■ **Exercise details**
Copy out each of the following rows word for word, keeping every character the same.

■ **Extracted records**

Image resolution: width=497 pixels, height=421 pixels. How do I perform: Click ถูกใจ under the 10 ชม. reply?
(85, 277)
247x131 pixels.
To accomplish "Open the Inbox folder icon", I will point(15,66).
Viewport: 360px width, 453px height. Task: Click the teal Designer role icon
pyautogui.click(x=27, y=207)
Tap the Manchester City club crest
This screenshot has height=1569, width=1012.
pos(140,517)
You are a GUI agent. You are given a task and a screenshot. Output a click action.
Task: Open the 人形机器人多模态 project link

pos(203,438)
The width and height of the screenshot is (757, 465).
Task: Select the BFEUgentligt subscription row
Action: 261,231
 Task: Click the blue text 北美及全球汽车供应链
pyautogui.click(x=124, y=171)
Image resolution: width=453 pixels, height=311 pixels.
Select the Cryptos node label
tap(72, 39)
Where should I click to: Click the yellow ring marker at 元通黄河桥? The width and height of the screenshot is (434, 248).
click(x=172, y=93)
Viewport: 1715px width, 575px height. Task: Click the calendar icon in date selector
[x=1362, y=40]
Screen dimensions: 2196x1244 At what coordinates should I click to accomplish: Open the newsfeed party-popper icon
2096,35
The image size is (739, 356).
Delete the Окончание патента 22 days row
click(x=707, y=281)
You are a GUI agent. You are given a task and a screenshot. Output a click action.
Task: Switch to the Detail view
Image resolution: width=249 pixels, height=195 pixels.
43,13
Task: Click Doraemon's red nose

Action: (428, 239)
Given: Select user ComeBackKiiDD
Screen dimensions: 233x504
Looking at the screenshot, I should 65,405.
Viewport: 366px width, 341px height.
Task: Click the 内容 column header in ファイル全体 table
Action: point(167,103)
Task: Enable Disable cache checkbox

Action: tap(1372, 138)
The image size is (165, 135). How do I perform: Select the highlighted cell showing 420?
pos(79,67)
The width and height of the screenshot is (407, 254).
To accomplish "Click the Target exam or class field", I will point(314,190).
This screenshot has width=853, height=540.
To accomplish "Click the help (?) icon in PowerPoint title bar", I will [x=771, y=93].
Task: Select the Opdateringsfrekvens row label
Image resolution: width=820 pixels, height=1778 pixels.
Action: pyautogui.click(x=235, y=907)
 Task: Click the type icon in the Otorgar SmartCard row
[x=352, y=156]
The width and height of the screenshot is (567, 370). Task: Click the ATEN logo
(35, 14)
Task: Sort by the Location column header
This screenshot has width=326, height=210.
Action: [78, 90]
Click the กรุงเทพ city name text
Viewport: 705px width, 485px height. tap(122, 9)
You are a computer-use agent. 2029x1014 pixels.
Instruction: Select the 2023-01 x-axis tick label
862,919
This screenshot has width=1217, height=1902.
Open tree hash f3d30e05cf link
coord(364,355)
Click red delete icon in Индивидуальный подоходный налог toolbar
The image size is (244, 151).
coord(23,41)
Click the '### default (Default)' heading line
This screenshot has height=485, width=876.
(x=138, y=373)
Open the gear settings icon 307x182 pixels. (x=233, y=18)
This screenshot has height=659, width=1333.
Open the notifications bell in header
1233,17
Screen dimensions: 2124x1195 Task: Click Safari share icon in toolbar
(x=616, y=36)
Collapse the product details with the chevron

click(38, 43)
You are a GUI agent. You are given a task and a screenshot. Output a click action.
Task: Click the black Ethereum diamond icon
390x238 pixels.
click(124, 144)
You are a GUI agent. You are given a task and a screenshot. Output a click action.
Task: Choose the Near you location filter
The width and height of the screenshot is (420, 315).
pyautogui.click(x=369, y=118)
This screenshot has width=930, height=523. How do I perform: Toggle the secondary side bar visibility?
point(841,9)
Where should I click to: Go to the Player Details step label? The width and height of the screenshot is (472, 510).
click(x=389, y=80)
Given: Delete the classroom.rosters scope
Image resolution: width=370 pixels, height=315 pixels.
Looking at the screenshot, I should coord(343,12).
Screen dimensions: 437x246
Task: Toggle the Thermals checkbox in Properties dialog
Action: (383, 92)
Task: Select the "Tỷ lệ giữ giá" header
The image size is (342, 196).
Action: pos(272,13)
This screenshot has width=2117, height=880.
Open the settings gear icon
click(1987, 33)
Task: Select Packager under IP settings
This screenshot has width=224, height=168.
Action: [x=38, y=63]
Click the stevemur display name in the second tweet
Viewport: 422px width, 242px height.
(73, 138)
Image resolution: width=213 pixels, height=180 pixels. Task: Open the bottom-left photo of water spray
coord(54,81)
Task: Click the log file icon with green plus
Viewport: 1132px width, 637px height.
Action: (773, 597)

■ **Task solution**
Image resolution: width=497 pixels, height=421 pixels. How do I perform: Click ถูกใจ under the 10 ชม. reply?
(85, 277)
247x131 pixels.
To accomplish "Open the Inbox folder icon", I will point(15,66).
Viewport: 360px width, 453px height. Task: Click the teal Designer role icon
pyautogui.click(x=27, y=207)
Tap the Manchester City club crest
This screenshot has height=1569, width=1012.
pos(140,517)
You are a GUI agent. You are given a task and a screenshot. Output a click action.
Task: Open the 人形机器人多模态 project link

pos(203,438)
The width and height of the screenshot is (757, 465).
Task: Select the BFEUgentligt subscription row
Action: 261,231
 Task: Click the blue text 北美及全球汽车供应链
pyautogui.click(x=124, y=171)
Image resolution: width=453 pixels, height=311 pixels.
Select the Cryptos node label
tap(72, 39)
Where should I click to: Click the yellow ring marker at 元通黄河桥? The width and height of the screenshot is (434, 248).
click(x=172, y=93)
Viewport: 1715px width, 575px height. Task: Click the calendar icon in date selector
[x=1362, y=40]
Screen dimensions: 2196x1244 At what coordinates should I click to accomplish: Open the newsfeed party-popper icon
2096,35
The image size is (739, 356).
Delete the Окончание патента 22 days row
click(x=707, y=281)
You are a GUI agent. You are given a task and a screenshot. Output a click action.
Task: Switch to the Detail view
Image resolution: width=249 pixels, height=195 pixels.
43,13
Task: Click Doraemon's red nose

Action: (428, 239)
Given: Select user ComeBackKiiDD
Screen dimensions: 233x504
Looking at the screenshot, I should 65,405.
Viewport: 366px width, 341px height.
Task: Click the 内容 column header in ファイル全体 table
Action: point(167,103)
Task: Enable Disable cache checkbox

Action: tap(1372, 138)
The image size is (165, 135). How do I perform: Select the highlighted cell showing 420?
pos(79,67)
The width and height of the screenshot is (407, 254).
To accomplish "Click the Target exam or class field", I will point(314,190).
This screenshot has width=853, height=540.
To accomplish "Click the help (?) icon in PowerPoint title bar", I will [x=771, y=93].
Task: Select the Opdateringsfrekvens row label
Image resolution: width=820 pixels, height=1778 pixels.
Action: pyautogui.click(x=235, y=907)
 Task: Click the type icon in the Otorgar SmartCard row
[x=352, y=156]
The width and height of the screenshot is (567, 370). Task: Click the ATEN logo
(35, 14)
Task: Sort by the Location column header
This screenshot has width=326, height=210.
Action: [78, 90]
Click the กรุงเทพ city name text
Viewport: 705px width, 485px height. tap(122, 9)
You are a computer-use agent. 2029x1014 pixels.
Instruction: Select the 2023-01 x-axis tick label
862,919
This screenshot has width=1217, height=1902.
Open tree hash f3d30e05cf link
coord(364,355)
Click red delete icon in Индивидуальный подоходный налог toolbar
The image size is (244, 151).
coord(23,41)
Click the '### default (Default)' heading line
This screenshot has height=485, width=876.
(x=138, y=373)
Open the gear settings icon 307x182 pixels. (x=233, y=18)
This screenshot has height=659, width=1333.
Open the notifications bell in header
1233,17
Screen dimensions: 2124x1195 Task: Click Safari share icon in toolbar
(x=616, y=36)
Collapse the product details with the chevron

click(38, 43)
You are a GUI agent. You are given a task and a screenshot. Output a click action.
Task: Click the black Ethereum diamond icon
390x238 pixels.
click(124, 144)
You are a GUI agent. You are given a task and a screenshot. Output a click action.
Task: Choose the Near you location filter
The width and height of the screenshot is (420, 315).
pyautogui.click(x=369, y=118)
This screenshot has width=930, height=523. How do I perform: Toggle the secondary side bar visibility?
point(841,9)
Where should I click to: Go to the Player Details step label? The width and height of the screenshot is (472, 510).
click(x=389, y=80)
Given: Delete the classroom.rosters scope
Image resolution: width=370 pixels, height=315 pixels.
Looking at the screenshot, I should coord(343,12).
Screen dimensions: 437x246
Task: Toggle the Thermals checkbox in Properties dialog
Action: (383, 92)
Task: Select the "Tỷ lệ giữ giá" header
The image size is (342, 196).
Action: pos(272,13)
This screenshot has width=2117, height=880.
Open the settings gear icon
click(1987, 33)
Task: Select Packager under IP settings
This screenshot has width=224, height=168.
Action: [x=38, y=63]
Click the stevemur display name in the second tweet
Viewport: 422px width, 242px height.
(73, 138)
Image resolution: width=213 pixels, height=180 pixels. Task: Open the bottom-left photo of water spray
coord(54,81)
Task: Click the log file icon with green plus
Viewport: 1132px width, 637px height.
Action: (773, 597)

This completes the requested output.